### Activity list:
[a] Duplicate everything in the text on epilepsy classification from "Mixed families demonstrated" down to "individuals with FS.".
[b] According to the text on epilepsy classification, how many families had their pedigrees categorized?
[c] Name every broad familial epilepsy category used in the text on epilepsy classification.

### Text provided:
A diagnosis of FS+ required at least one of the following: (i) FS (with a documented illness or temperature over 38°C) before 6 months; (ii) FS extending beyond 6 years; or (iii) FS within 6 months to 6 years plus afebrile tonic-clonic seizures beginning before 10 years of age (Scheffer and Berkovic, 1997; Singh et al., 1999). Individuals were classified as FS+ and an additional epilepsy syndrome only if the presentation of classical FS+ was followed by a period of seizure freedom before onset of later epilepsy, or in the context of a well-defined electroclinical syndrome with FS outside the 6-month to 6-year time frame. Individuals with a history of a single unprovoked seizure without an epileptiform EEG abnormality were classified as an isolated seizure. Individuals with FS alone were considered in the identification of GEFS+ families (see classification of families), but not counted in familial analyses.

Consistency of diagnostic classification between sites was monitored during data collection by review of data entry forms of at least one in five families by two other sites. Discordances in phenotypic designations occurred infrequently, and were resolved by consensus discussion.

Classification of families

Pedigrees of the 303 families were categorized according to four broad familial epilepsy categories, and then examined for patterns of phenotypic segregation and familial epilepsy syndromes. Broad familial epilepsy categories included GGE and familial focal epilepsy (where all eligible classified cases in the family had GGE or non-acquired focal epilepsy, respectively), GEFS+ and ‘mixed’ families. Families were classified as having a specific familial epilepsy syndrome [e.g. familial temporal lobe epilepsy (TLE)] if they contained two or more family members classified with the specified phenotype; other family members could have less well-defined (e.g. non-localized focal epilepsy) but not discordant phenotypes [e.g. TLE and childhood epilepsy with centro-temporal spikes].

GEFS+ is a familial syndrome that encompasses a spectrum of phenotypes; the core GEFS+ phenotype is FS+ (Scheffer and Berkovic, 1997). Some large families with GEFS+ and known pathogenic mutations contain rare individuals with well-defined electroclinical syndromes of GGE (especially childhood absence epilepsy) or non-acquired focal epilepsy (especially TLE). Identification of GEFS+ is difficult in smaller families containing few individuals with FS+ and other family members with GGE or non-acquired focal epilepsy. Here we defined GEFS+ families as those that included at least one individual with FS+ and at least one other individual with either FS or FS+, even if there were additional individuals with GGE or non-acquired focal epilepsy.

Mixed families demonstrated clear evidence of both GGE and non-acquired focal epilepsy syndromes in separate individuals or in one person. Families were also categorized as mixed if they contained only a single individual with FS+ and no other individuals with FS.

### Extracted information:
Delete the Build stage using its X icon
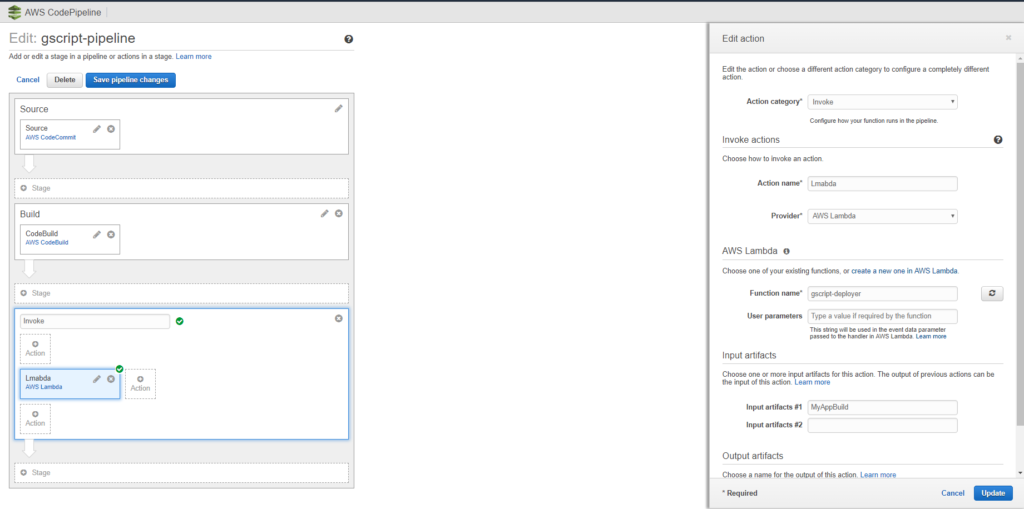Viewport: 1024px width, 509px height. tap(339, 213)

==

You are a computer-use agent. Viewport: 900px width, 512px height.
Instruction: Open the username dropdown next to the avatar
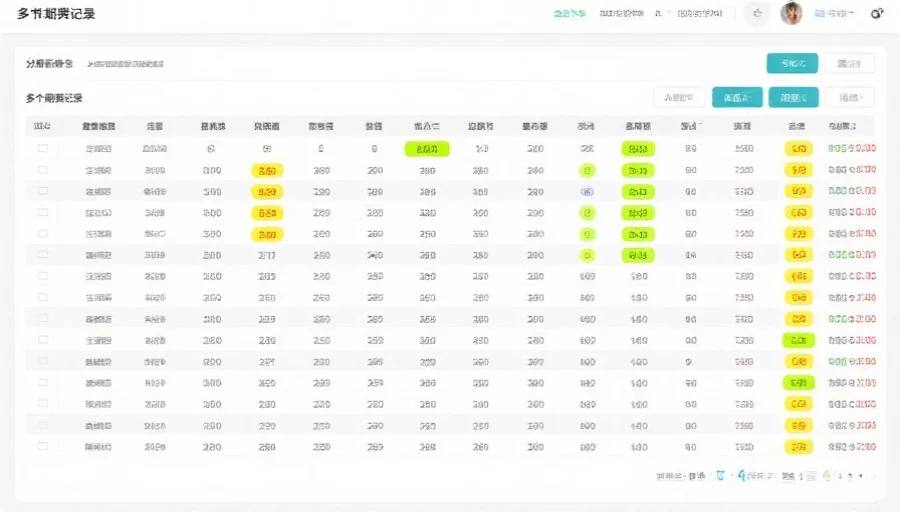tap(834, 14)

### Answers for the tasks:
[a]
Mixed families demonstrated clear evidence of both GGE and non-acquired focal epilepsy syndromes in separate individuals or in one person. Families were also categorized as mixed if they contained only a single individual with FS+ and no other individuals with FS.

[b] 303 families.

[c]
- GGE
- Familial focal epilepsy
- GEFS+
- Mixed